Publié le par grand guide suprème

                
               On ne fait pas que causer foot, des fois même on y joue ! J’ai bien observé les acteurs du grille-pain samedi après midi, dans le bourbier du terrain qui aurait fait passer l’Afghanistan pour une plage corse.

 

               Bobby, ce serait notre Youri Djorkaeff à nous. Un genre de milieu offensif presque attaquant presque serpent. The Snake, on l’appelait, le Youri. Nous, Bobby, on l’appellerait « Le lombric ». Il se glisse sans bruit dans les défenses comme le boa se glisse sur la glace des igloos. Il pique les ballons comme le serpent à sonnettes les pattes des gens qui viennent sonner. Il est difficile à attraper, sa peau est recouverte d’un tapis d’écailles bleues et blanches avec marqué Maradona dans son dos. Il se faufile, c’est un faux lent.
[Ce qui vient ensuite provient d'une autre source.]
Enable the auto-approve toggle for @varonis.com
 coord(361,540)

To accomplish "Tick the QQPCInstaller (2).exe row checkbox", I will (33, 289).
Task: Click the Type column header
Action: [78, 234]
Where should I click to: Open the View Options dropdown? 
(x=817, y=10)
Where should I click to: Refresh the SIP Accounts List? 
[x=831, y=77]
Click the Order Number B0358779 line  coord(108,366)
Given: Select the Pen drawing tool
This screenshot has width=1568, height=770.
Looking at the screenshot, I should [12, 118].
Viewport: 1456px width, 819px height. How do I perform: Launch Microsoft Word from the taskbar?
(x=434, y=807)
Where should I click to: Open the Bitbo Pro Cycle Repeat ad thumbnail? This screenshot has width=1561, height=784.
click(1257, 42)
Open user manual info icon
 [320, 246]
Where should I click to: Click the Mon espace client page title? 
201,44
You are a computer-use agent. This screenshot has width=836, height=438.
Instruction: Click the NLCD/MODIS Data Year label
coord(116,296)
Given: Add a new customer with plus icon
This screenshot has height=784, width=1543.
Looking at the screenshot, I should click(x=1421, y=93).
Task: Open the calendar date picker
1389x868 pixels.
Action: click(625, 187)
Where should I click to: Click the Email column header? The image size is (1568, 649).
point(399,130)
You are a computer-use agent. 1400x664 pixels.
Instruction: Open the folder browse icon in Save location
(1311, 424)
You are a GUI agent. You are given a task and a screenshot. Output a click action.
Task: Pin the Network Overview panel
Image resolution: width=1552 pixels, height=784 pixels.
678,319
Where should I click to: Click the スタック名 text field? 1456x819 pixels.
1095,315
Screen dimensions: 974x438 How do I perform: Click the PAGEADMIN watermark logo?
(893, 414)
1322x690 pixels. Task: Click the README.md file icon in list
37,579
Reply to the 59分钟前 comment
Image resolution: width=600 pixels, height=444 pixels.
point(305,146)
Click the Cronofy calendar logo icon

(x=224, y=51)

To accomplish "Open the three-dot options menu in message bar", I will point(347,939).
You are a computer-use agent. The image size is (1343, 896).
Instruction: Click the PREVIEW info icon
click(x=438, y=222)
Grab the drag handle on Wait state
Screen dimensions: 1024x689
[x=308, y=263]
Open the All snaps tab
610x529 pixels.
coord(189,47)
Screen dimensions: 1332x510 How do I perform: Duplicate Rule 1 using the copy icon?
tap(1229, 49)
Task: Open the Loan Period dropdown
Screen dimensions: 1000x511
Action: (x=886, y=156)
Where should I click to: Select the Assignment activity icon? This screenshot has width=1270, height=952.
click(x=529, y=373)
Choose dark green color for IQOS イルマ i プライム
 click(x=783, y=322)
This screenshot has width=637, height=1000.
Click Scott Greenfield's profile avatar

Il a des contre contre-appels qui ressemblent comme deux gouttes d’eau à des appels. Il est à peu près aussi efficace qu’un plan banlieue. Mais il aime le beau jeu, d’un amour désintéressé,  comme l’interdit bancaire aime la machine à sous.

 

               Miteny, c’est notre Makélélé blanc, notre Amazone de la défense en zone, notre  Océan Pacifique de la passe dans le dos, notre Grand Timonier du grand pont trop long, notre Messie des six mètres. Son royaume est limité par des lignes blanches sur lesquelles il surfe comme un cocaïnomane. Il a une tactique : 1/ il  pousse le ballon très loin, puis 2/ court très vite et 3/ frappe très fort. Parfois, il fait ça en face des buts, et c’est beau. D’autres fois, il arrive au point 2 sans le ballon, ce qui ne l’empêche pas de passer au point 3. Alors il frappe très fort dans le poteau ou le mollet d’un adversaire.  On ne sait pas où sa grande puissance serait la plus utile pour son équipe, Bobby dit que c’est dans l’équipe d’en face. Si Bobby avait les bons ballons comme il a les bons mots, il serait le phénix des déserts verts de nos vestiaires.

 

 

                 Pour ma modeste part, des experts avisés auraient pu  me surnommer le Bixente Lizarazu des Carpates. J’ai sa fougue défensive qui ferait passer Gatuso pour un fleuriste et sa qualité de passe, capable d’éteindre la cigarette du goal à 18 mètres sans le décoiffer. Il me manque une jambe et 1,72 poumon pour réussir ses débordements, les siens rappelant les vagues colossales de son Biarritz, les miens s’apparentant au débordement du seau sous l’évier un jour de pluie en ma Normandie. Je suis également goal à l’occasion, mais uniquement parce que les autres n’ont pas le droit de se salir. On m’appelle alors La ligne Maginot, vu que, quand on me tire dans le nez, je l’arrête, mais que le ballon fait souvent le tour.